A common mistake is selecting a wardrobe first, then discovering the bed frame will not fit with adequate clearance once the wardrobe is against the primary wall. Work in the opposite order: bed first, wardrobe second.
For rooms where you are uncertain whether a particular bed frame size will work comfortably, a simple masking-tape outline on the floor — marking the exact footprint of the frame plus the clearance zones — is a reliable test before you purchase anything.
It takes ten minutes and saves weeks of regret.
Finding the Right Bed Frame for Your HDB Bedroom
Sizing and layout decisions are easier to make in person than on paper. Dimensions mean more when you can sit on the frame, walk around it, and sense the scale against your own body.

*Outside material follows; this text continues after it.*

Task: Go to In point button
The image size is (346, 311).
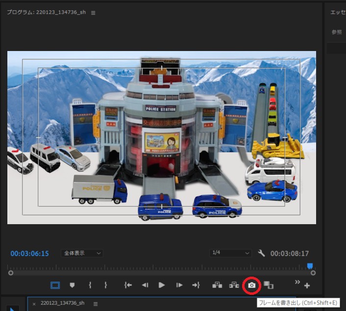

Our team at the showroom works through these conversations with homeowners daily — BTO couples planning their first bedroom, families upsizing from a 3-room to a 4-room resale flat, and empty-nesters converting a child's room into a guest room.
Rated 4.8 stars across 2,733+ verified Google reviews from Singapore homeowners, MaxiHome's showroom at 5 Ubi Link carries a range of bed frame configurations across Single, Super Single, Queen, and King sizes — including platform frames, storage beds, and upholstered options — so you can compare scale and construction side-by-side before committing.
If you have your floor plan with you, bring it along. Our team can help you work through the clearance numbers and suggest which configurations are likely to fit your room comfortably. There is no pressure and no time limit — drop by any day between 11:30 AM and 9 PM, weekends and public holidays included.
For specific dimensions or lead times before your visit, WhatsApp us at +65 6518 9649. We usually reply within the hour during showroom hours.
The Practical Summary
Choosing a bed frame for an HDB bedroom is a sizing exercise before it is anything else.
Measure your room carefully, subtract your clearance zones, and work from there. A Queen frame fits most 4-room master bedrooms comfortably; a King requires a larger room and deliberate orientation.
Storage beds add practical value in space-limited HDB flats, but their additional height is worth checking against your mattress thickness. Fix the bed position first, then plan the wardrobe and remaining furniture around it — not the other way around.
Get those fundamentals right, and the room you end up with will be one you use comfortably for years — which, in the end, is what the whole exercise is for.